[YOUR INSTRUCTIONS]
Within the entries below, find each line containing the word "left" and copy it.

[TASK DATA]
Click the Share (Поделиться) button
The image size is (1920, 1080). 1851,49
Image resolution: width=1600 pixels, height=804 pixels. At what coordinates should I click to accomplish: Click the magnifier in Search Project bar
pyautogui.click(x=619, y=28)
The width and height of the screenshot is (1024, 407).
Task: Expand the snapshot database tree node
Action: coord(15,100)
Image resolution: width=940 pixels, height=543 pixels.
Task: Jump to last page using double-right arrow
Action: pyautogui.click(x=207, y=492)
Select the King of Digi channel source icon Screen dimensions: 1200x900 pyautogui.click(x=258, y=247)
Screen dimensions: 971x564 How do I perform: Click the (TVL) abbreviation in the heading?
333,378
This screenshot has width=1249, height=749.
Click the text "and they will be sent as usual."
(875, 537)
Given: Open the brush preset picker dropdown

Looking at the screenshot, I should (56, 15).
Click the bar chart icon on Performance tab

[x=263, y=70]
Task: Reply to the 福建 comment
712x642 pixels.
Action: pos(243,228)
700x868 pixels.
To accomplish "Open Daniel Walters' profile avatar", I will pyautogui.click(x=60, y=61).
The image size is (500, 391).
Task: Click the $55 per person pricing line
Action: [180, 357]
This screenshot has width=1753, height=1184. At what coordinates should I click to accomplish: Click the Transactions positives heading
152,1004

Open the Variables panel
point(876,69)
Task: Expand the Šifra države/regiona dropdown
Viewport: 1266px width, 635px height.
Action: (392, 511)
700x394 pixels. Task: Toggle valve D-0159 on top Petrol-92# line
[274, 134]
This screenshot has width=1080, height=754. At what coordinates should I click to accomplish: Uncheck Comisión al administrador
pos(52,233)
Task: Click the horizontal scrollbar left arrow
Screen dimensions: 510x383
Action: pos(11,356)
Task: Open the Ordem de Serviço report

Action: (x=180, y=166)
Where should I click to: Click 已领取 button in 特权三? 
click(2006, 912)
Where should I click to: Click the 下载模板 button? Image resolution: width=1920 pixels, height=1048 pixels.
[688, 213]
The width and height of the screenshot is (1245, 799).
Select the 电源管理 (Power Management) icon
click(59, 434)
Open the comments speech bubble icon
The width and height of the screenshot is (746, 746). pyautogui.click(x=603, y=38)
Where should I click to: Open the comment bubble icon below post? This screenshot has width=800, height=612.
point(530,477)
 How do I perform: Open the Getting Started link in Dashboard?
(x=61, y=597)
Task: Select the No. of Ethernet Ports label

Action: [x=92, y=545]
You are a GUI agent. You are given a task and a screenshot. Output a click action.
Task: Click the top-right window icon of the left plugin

[RESPONSE TO THE TASK]
Task: Click the horizontal scrollbar left arrow
Task: Click the top-right window icon of the left plugin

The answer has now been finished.